Eli Deras, four years old, with the help of his mom, Kailey Miller, recently bought five candy machines off of Facebook Marketplace. They're placing them in businesses in the Colorado Springs community. One of the candy machines was placed nearly two weeks ago at Rock City Cafe, and Eli is already making a small profit.
"He took all his money out (of the machine) this morning and put it in his bag," said Miller. "He was excited. He was like, 'Wow!' Then he went and paid his rent right away."
The name of the business is called Eli's Candies. The business is in Miller's name and they had to get a Colorado Sales Tax License in order to place the candy machines in public, and they will also have to pay a sales tax.

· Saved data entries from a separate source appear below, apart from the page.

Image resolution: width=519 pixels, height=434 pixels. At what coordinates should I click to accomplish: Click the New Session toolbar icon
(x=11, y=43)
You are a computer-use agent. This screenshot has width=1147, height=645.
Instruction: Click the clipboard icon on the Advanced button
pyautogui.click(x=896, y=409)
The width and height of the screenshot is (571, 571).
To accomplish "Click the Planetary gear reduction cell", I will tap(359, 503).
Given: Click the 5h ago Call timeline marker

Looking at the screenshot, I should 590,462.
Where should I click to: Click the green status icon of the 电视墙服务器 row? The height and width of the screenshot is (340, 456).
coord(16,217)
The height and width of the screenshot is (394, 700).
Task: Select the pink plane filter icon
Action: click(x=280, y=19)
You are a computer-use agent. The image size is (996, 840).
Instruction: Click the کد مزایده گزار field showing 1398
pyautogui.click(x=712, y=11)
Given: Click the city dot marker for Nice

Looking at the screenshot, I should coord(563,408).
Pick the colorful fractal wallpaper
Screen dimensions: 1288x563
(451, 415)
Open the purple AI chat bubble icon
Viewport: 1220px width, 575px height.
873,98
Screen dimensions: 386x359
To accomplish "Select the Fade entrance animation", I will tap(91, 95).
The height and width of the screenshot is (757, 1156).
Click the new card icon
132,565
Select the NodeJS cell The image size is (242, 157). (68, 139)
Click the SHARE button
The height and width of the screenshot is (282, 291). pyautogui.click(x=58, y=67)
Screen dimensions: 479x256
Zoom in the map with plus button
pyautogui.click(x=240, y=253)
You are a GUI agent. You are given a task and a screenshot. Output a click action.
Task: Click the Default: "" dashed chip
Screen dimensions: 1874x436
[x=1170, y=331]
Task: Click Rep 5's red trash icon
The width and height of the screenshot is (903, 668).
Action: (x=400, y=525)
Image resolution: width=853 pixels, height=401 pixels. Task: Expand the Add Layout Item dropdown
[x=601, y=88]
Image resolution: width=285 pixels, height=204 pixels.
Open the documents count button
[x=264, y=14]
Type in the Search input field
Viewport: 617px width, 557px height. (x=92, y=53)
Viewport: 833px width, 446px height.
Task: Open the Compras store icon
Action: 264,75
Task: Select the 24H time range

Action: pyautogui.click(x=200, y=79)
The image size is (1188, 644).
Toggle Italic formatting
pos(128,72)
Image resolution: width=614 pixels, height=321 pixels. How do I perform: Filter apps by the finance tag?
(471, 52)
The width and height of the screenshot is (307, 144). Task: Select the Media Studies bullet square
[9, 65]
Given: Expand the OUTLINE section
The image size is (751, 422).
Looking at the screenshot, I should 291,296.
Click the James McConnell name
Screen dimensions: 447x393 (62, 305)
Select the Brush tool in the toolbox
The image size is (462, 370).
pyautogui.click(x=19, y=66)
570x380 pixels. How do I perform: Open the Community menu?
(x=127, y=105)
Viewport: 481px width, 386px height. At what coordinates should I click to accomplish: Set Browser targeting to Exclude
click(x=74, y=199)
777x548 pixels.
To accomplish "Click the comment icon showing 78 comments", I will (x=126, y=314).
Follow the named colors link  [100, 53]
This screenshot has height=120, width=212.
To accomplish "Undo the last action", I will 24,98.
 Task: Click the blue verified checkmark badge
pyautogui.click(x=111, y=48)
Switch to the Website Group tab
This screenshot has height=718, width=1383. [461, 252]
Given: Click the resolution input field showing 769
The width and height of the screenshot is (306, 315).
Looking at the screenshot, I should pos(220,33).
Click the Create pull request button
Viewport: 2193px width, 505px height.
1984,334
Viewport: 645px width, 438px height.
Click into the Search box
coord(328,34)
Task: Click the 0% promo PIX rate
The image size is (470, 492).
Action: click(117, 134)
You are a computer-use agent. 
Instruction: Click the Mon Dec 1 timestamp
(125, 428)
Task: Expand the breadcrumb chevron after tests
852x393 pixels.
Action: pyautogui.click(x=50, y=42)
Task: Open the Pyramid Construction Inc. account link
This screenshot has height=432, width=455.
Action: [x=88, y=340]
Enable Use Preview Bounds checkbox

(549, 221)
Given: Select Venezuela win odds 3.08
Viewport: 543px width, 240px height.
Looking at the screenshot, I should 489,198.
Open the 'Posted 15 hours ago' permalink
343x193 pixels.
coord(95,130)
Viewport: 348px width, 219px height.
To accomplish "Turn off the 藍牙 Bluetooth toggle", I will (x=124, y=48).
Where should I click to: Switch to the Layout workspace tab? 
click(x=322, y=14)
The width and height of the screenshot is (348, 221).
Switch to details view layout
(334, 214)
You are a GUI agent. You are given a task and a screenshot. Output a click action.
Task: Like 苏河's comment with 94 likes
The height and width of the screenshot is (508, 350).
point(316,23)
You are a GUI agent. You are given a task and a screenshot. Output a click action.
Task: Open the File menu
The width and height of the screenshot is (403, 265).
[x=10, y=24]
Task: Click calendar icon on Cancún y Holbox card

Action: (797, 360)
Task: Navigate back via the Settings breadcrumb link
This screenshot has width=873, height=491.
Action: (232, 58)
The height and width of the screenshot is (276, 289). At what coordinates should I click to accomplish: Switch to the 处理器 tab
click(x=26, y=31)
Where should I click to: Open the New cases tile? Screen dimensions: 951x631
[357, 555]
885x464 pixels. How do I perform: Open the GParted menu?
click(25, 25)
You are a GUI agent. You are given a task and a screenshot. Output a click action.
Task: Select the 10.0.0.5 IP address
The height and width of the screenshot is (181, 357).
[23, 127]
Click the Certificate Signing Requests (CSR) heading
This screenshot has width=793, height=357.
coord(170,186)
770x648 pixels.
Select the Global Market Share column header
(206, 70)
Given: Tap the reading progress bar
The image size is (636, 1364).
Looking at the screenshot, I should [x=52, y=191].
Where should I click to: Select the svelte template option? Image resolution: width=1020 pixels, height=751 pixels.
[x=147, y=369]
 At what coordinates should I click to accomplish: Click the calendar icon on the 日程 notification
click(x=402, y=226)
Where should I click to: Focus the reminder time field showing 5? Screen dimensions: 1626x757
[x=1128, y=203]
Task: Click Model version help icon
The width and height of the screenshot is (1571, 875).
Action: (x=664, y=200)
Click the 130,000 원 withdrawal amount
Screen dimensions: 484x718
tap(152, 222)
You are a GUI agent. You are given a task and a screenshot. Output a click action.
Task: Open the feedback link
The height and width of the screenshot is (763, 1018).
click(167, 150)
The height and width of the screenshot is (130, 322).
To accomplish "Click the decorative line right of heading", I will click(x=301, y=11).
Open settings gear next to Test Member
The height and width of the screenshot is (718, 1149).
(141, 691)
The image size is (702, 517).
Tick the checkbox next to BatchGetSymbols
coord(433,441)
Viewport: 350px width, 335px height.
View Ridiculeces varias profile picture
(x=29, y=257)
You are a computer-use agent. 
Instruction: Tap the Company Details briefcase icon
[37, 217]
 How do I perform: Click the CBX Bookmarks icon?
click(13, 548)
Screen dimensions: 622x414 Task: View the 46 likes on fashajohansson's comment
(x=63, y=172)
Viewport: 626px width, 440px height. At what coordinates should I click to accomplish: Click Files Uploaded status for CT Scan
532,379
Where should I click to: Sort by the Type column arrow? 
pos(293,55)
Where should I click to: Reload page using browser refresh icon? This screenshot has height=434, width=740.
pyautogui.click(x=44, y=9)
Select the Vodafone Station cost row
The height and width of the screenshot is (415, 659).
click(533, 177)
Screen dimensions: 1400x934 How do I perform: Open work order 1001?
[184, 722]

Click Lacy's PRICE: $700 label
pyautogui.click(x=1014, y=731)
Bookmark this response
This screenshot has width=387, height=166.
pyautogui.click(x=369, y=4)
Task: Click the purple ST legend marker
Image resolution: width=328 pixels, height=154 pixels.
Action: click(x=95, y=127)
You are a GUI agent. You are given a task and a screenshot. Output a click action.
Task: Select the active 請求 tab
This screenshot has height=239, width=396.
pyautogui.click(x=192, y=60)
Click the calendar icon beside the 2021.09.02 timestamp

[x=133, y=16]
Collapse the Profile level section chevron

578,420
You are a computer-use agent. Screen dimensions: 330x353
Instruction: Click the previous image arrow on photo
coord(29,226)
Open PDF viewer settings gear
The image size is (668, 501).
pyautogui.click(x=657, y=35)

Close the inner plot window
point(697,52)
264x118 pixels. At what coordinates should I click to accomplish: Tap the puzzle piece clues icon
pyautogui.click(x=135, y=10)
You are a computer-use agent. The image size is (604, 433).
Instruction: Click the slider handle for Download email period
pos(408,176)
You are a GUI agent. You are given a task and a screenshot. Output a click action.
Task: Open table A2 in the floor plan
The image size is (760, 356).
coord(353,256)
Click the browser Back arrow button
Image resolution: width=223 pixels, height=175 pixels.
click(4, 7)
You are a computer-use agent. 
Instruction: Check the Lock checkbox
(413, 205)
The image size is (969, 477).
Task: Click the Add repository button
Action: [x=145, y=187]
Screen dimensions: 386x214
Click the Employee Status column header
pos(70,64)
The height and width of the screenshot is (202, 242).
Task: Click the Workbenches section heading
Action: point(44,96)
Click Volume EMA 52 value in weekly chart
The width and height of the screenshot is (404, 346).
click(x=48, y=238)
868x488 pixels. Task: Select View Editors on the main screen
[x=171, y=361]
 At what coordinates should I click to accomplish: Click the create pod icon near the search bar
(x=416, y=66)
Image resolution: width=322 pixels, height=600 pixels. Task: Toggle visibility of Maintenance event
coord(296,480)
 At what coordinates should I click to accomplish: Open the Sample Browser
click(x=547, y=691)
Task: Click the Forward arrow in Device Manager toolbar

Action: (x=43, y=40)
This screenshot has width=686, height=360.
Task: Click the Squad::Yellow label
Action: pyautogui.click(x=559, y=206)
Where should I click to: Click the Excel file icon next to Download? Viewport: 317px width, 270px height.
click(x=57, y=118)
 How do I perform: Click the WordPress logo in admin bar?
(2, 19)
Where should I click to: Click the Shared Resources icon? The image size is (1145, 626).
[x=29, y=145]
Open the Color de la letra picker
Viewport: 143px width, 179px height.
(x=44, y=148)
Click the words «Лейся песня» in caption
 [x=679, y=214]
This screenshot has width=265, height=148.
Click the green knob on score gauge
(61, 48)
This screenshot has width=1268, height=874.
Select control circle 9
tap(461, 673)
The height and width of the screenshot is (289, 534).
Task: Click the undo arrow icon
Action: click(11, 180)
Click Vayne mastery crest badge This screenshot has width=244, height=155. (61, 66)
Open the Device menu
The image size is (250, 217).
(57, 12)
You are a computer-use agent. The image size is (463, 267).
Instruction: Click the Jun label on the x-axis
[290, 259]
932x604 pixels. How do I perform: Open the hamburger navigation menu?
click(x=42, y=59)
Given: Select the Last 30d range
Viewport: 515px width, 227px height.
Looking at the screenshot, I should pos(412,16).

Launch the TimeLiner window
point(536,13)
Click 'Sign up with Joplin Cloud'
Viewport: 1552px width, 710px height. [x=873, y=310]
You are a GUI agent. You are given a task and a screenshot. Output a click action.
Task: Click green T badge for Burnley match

Miller said she came up with the idea because she thought it would be an opportunity for her son to learn about financial responsibility at a young age. So far, Eli has made $7.25.
"He gets to keep all the profit from it. We'll put it in savings. He can have a couple dollars for toys," said Miller. "It's just something for him to do on his downtime, a way for him to make his own money, learn responsibility, and how to manage his money. Whenever we are out in public, his favorite thing to do is buy things with quarters."
Dina Mark, a counselor and owner of Heartspace Counseling for Kids, weighed in on the idea.
"I think it's wonderful. I think parents encouraging kids to take charge of that kind of thing, and really work toward something, and see that their work pays off. I think that's huge," said Mark. "Any time we can let kids take the lead and get invested into what they're interested in doing, while supporting and encouraging them along the way, it'll build their self confidence."
Mark also mentioned it's never to early teach responsibility, and it's never too late to start as well.
"I think parents hope to raise self-sufficient contributing members of society and teaching responsibility throughout childhood is vital to achieving that," said Mark. "Responsibility can give a sense of purpose, belonging, and it increases your self-esteem and self-worth. It empowers people to make a difference and know they can really make an impact."
For Eli, it's also a business he's passionate about especially while having a big sweet tooth.
"I love it. This morning, with how excited he was, I realized, 'Ok, we're doing something right, something he's going to love,'" said Miller. "I'm hoping he wants to do it for a long time so he'll have a bunch of savings later in life."
Later in the week, Eli and his mom will be placing three more candy machines at other nearby businesses. They include, Cousins RV, Locked In Escapes, and a local barbecue restaurant.
Mark also mentioned kids as young as toddlers can start doing things like making their bed, picking up toys, setting the table or taking care of pets to learn responsibility.